Somewhere below, one line contains "Map Your Adventure (110, 2512)" and a later line contains "[Subscribe] (182, 2289)". Output those two lines and everything between them exactly, and nothing else.

Start of Data excerpts

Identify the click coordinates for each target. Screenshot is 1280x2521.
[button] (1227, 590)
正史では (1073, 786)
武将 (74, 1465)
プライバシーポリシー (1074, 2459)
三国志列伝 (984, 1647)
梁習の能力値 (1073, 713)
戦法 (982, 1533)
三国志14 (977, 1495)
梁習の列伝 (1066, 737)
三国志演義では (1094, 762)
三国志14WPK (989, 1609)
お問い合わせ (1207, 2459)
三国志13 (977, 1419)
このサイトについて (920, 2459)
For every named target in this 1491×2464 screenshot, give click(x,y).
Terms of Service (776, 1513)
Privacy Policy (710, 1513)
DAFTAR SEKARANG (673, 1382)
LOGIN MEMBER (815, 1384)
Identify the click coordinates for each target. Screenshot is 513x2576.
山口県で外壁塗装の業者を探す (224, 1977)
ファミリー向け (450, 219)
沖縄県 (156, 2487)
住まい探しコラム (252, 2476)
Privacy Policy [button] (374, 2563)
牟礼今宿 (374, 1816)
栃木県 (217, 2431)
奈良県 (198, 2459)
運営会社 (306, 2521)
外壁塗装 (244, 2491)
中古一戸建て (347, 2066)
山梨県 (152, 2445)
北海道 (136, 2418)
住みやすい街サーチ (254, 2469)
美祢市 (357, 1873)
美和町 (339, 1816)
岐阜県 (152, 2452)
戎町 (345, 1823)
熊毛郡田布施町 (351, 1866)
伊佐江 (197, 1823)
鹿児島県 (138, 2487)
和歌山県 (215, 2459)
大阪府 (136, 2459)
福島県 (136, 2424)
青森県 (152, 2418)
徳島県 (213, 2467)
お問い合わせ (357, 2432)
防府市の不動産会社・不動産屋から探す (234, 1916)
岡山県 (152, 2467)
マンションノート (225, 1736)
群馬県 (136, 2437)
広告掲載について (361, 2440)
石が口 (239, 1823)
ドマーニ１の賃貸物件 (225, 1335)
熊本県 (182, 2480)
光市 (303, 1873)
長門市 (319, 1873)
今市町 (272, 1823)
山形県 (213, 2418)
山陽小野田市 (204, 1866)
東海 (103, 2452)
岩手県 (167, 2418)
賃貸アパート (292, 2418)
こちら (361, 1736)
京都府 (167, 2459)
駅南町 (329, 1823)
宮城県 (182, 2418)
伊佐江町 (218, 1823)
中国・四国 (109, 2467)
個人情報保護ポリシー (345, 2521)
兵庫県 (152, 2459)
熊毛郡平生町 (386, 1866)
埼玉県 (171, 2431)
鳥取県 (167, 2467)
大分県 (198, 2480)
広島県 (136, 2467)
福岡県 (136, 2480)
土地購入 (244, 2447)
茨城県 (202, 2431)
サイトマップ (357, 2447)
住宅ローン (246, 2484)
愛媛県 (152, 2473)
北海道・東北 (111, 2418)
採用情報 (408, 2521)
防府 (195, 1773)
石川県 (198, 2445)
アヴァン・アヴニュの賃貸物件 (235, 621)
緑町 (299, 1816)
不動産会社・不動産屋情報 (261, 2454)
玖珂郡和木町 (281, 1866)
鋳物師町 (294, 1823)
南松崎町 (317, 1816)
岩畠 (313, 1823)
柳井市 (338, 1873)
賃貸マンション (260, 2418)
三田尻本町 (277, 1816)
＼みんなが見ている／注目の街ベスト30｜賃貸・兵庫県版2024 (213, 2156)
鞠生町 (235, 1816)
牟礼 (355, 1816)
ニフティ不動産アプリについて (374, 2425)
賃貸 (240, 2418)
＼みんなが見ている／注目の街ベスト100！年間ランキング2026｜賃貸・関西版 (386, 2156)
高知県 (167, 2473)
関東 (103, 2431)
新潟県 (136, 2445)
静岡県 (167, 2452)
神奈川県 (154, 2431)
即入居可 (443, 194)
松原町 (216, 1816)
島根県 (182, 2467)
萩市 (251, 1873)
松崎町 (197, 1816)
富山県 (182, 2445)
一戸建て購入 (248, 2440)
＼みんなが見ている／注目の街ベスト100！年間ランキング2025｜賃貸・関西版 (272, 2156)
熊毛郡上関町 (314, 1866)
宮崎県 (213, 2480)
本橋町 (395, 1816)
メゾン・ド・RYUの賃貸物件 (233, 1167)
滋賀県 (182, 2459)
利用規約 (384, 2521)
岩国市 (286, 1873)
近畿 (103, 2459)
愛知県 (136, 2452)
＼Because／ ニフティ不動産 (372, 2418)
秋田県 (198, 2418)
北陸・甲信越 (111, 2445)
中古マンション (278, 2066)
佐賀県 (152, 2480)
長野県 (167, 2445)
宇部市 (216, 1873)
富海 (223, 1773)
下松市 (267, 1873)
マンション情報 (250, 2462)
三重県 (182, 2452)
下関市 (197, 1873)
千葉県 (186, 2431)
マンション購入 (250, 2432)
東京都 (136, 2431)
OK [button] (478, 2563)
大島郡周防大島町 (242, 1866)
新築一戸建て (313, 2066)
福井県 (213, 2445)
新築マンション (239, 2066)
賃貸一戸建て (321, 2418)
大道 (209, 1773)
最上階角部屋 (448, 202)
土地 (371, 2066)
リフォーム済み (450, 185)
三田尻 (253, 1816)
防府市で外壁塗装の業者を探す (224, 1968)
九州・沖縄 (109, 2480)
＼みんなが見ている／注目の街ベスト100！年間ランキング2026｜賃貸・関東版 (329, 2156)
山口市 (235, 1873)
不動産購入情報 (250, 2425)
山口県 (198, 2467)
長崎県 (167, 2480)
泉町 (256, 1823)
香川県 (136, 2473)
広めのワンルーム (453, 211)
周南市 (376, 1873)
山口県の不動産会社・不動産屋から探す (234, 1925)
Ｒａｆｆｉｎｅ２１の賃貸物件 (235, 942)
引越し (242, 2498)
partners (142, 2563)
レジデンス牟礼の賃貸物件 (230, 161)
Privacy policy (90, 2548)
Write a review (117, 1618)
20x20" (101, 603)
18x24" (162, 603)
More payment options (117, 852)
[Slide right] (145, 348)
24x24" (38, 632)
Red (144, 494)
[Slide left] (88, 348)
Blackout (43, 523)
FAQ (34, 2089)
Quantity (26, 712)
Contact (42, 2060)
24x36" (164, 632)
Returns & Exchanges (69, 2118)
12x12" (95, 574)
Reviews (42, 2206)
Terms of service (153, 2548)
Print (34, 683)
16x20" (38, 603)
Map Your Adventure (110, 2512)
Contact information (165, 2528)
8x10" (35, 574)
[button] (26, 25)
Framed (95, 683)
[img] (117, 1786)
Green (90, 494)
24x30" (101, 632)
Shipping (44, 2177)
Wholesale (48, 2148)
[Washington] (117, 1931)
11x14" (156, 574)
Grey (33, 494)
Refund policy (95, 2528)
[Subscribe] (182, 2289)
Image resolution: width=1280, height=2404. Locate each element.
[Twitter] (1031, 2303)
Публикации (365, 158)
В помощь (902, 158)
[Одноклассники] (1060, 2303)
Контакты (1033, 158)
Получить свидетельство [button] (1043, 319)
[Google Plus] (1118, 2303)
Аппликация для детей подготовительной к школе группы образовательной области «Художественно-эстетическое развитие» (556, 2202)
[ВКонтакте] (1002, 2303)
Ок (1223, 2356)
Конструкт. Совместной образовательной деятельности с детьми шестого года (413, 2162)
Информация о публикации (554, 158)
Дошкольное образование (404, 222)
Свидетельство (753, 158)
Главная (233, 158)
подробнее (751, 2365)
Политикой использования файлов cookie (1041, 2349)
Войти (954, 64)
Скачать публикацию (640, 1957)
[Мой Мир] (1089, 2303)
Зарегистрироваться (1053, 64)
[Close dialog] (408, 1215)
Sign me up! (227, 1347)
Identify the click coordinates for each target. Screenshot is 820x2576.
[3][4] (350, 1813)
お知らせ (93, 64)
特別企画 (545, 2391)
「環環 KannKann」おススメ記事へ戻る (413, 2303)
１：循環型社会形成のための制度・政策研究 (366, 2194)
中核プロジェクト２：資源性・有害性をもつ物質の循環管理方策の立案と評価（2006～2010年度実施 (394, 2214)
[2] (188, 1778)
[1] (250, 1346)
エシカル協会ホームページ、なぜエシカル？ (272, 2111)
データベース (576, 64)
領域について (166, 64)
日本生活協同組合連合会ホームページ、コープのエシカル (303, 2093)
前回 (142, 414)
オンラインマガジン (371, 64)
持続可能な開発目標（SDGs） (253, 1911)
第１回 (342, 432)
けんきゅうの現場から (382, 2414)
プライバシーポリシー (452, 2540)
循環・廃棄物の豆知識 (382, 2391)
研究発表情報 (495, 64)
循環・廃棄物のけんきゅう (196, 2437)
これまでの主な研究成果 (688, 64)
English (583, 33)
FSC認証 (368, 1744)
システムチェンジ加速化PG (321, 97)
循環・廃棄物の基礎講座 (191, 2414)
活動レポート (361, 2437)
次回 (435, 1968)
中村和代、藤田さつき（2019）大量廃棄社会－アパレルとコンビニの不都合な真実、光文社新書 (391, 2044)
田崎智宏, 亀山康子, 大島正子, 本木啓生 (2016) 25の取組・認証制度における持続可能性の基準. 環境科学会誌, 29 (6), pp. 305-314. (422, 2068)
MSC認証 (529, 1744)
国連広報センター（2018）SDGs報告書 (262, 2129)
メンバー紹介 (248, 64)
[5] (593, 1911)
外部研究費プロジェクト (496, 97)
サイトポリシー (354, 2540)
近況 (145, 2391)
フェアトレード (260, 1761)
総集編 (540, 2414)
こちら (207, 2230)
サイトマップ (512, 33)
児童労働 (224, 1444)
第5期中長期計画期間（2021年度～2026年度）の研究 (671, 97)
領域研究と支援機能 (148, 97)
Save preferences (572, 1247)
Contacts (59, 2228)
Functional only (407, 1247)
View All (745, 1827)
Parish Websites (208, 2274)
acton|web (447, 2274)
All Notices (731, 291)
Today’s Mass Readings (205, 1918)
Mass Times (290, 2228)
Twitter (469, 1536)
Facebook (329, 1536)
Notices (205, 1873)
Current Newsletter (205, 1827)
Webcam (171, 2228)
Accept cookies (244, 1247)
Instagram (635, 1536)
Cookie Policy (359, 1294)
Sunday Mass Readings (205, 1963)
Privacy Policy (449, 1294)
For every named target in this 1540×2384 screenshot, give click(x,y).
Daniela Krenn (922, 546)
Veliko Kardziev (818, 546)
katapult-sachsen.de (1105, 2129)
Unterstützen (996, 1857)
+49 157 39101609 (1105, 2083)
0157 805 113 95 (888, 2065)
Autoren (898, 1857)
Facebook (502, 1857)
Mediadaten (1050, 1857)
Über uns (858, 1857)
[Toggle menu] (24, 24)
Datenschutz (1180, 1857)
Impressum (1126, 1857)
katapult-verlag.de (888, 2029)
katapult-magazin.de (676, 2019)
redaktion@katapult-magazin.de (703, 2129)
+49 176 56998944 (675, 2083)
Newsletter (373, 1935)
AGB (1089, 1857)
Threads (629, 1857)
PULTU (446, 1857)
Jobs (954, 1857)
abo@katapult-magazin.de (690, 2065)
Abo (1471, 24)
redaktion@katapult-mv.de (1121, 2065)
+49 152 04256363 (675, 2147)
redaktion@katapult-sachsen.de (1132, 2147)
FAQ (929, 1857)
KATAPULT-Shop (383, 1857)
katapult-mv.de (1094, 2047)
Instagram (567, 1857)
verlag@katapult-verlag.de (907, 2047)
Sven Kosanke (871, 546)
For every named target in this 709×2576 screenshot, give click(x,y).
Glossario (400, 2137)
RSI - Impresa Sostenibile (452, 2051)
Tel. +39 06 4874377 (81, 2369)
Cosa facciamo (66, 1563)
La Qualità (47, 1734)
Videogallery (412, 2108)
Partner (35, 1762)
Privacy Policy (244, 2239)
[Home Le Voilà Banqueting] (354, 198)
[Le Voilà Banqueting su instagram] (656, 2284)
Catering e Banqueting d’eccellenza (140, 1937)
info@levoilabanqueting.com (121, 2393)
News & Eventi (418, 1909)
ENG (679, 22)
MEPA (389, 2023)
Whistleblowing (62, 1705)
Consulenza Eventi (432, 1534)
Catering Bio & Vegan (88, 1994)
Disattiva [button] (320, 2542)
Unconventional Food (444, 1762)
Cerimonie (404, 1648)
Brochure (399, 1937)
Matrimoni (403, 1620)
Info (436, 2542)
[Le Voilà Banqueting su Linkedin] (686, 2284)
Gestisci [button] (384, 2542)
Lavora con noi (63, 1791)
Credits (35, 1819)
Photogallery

End of Data excerpts

§ **Task result**
Map Your Adventure (110, 2512)
Contact information (165, 2528)
8x10" (35, 574)
[button] (26, 25)
Framed (95, 683)
[img] (117, 1786)
Green (90, 494)
24x30" (101, 632)
Shipping (44, 2177)
Wholesale (48, 2148)
[Washington] (117, 1931)
11x14" (156, 574)
Grey (33, 494)
Refund policy (95, 2528)
[Subscribe] (182, 2289)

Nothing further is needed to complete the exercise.